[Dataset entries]
- Opening Delimiter -

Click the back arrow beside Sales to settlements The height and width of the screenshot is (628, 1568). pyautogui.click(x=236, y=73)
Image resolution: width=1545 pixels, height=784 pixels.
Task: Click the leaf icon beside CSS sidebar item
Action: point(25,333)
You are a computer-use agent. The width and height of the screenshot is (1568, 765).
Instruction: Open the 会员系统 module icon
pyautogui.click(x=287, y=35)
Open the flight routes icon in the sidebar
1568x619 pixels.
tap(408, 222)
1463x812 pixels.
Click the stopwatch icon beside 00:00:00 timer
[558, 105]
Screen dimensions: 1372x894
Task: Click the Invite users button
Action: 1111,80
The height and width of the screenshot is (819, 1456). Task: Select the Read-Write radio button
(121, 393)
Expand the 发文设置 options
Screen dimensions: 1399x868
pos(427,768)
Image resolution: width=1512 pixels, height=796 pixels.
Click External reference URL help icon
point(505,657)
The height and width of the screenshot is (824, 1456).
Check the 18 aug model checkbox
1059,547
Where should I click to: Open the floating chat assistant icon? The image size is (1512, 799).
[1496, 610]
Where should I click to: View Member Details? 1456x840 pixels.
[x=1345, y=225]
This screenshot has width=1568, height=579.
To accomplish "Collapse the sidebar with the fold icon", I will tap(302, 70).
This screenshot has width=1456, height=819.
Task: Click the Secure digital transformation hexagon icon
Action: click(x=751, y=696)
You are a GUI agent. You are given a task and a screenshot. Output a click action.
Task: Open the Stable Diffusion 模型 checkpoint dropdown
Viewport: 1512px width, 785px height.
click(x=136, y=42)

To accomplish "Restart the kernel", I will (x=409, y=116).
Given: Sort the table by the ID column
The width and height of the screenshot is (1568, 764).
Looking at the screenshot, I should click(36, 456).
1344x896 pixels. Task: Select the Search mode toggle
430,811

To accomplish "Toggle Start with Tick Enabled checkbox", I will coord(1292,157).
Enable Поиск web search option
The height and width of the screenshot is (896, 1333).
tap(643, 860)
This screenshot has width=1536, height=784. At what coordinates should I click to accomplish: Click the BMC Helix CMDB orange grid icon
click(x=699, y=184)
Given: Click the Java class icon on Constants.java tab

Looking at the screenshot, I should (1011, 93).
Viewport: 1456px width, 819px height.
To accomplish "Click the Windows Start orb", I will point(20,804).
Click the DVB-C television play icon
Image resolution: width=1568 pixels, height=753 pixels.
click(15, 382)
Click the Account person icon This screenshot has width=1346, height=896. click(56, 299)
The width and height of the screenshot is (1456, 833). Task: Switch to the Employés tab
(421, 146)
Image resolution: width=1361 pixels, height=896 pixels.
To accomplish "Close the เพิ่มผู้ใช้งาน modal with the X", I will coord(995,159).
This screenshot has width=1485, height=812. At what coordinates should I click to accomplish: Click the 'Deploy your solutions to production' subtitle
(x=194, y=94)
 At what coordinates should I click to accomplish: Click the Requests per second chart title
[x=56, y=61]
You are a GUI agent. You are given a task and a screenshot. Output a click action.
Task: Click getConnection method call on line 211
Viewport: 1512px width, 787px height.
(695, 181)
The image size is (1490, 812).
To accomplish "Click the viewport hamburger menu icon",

- Closing Delimiter -

▶ **Exercise prompt**:
Above are the entries; repeat their lines exactly, from the first through the one that contains "Task: Open the".

▶ **Answer to this exercise**:
Click the back arrow beside Sales to settlements The height and width of the screenshot is (628, 1568). pyautogui.click(x=236, y=73)
Image resolution: width=1545 pixels, height=784 pixels.
Task: Click the leaf icon beside CSS sidebar item
Action: point(25,333)
You are a computer-use agent. The width and height of the screenshot is (1568, 765).
Instruction: Open the 会员系统 module icon
pyautogui.click(x=287, y=35)
Open the flight routes icon in the sidebar
1568x619 pixels.
tap(408, 222)
1463x812 pixels.
Click the stopwatch icon beside 00:00:00 timer
[558, 105]
Screen dimensions: 1372x894
Task: Click the Invite users button
Action: 1111,80
The height and width of the screenshot is (819, 1456). Task: Select the Read-Write radio button
(121, 393)
Expand the 发文设置 options
Screen dimensions: 1399x868
pos(427,768)
Image resolution: width=1512 pixels, height=796 pixels.
Click External reference URL help icon
point(505,657)
The height and width of the screenshot is (824, 1456).
Check the 18 aug model checkbox
1059,547
Where should I click to: Open the floating chat assistant icon? The image size is (1512, 799).
[1496, 610]
Where should I click to: View Member Details? 1456x840 pixels.
[x=1345, y=225]
This screenshot has width=1568, height=579.
To accomplish "Collapse the sidebar with the fold icon", I will tap(302, 70).
This screenshot has width=1456, height=819.
Task: Click the Secure digital transformation hexagon icon
Action: click(x=751, y=696)
You are a GUI agent. You are given a task and a screenshot. Output a click action.
Task: Open the Stable Diffusion 模型 checkpoint dropdown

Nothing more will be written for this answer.